After our bus tour of the island we heard from an ex prisoner named Thulani. He was arrested in 1984 for being involved in the African National Congress. Thulani remained in prison for five years. We heard about the hardship he and his fellow inmates endured. He spoke about the torture methods used. The most shocking being; the guards would dig a hole in the sand and bury the prisoners leaving their head above the surface. The guards would urinate on prisoners or simply leave them sweltering in the heat.

In addition, the guards would create a false sense of superiority among the prisoners. For example, different races would be treated differently. Asians would be given something that the blacks were not. For instance a tiny bit more food. Depending on the race of the prisoner they would have a different meal. None of the meals were nutritious but prisoners were separated in this way.

Letters written home were checked and scratched out so that the whole message was not seen.

Prisoners taught each other all they knew. Those that were illiterate were taught to read by those that were educated. Prisoners who were on meal duty would pass round messages from Nelson Mandela and other political leaders. Notes would be about politics and current affairs. In this way prisoners could keep up to date with what was happening outside. It also gave them much-needed hope.

We saw Nelson Mandela’s cell along with huge dorm rooms sleeping 40 people. The prison block was built by prisoners.

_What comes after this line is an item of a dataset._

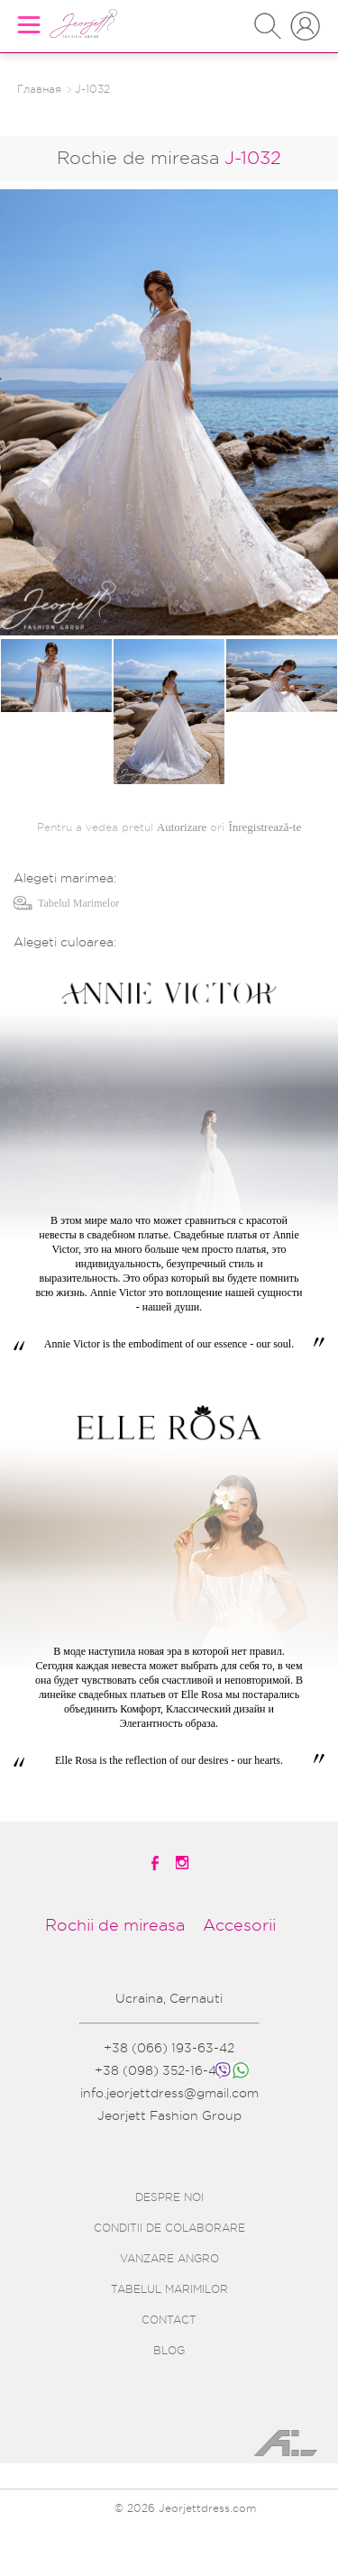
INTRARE (305, 18)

Once we toured the island it was time to get the ferry back to the mainland.

With heavy hearts we took a taxi to Cliffton Beach. Sitting in the shade behind some rocks I watched the vast ocean. The waves were ferocious. I thought back to Robbin Island, escaping would be simply impossible, the sea was bitterly cold and the waves humongous.

Groups of people started congregating with yoga mats. Two huge speakers were put up. I decided to walk over. I only had my scarf but that would do. I joined the big group of people and enjoyed an hour yoga class. Turns out it was an event that happens only once a year. I felt very lucky. Balancing in tree pose I focused on a point on the horizon. I listened to the calming waves and watched the sun set behind the clouds. I was overwhelmed with a feeling of freedom. I felt intense gratitude that I was able to be there in that moment, in South Africa practicing yoga.

It was the perfect end to our wonderful holiday.